> **ASSIGNMENT**
Each line of the data needs to be transcribed exactly.

━━━━━━━━━━━━━━━━━━━━━━━━━━━━━━

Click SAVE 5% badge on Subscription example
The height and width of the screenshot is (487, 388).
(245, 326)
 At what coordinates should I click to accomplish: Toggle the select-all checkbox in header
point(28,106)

━━━━━━━━━━━━━━━━━━━━━━━━━━━━━━

> **TASK RESULT**
Click SAVE 5% badge on Subscription example
The height and width of the screenshot is (487, 388).
(245, 326)
 At what coordinates should I click to accomplish: Toggle the select-all checkbox in header
point(28,106)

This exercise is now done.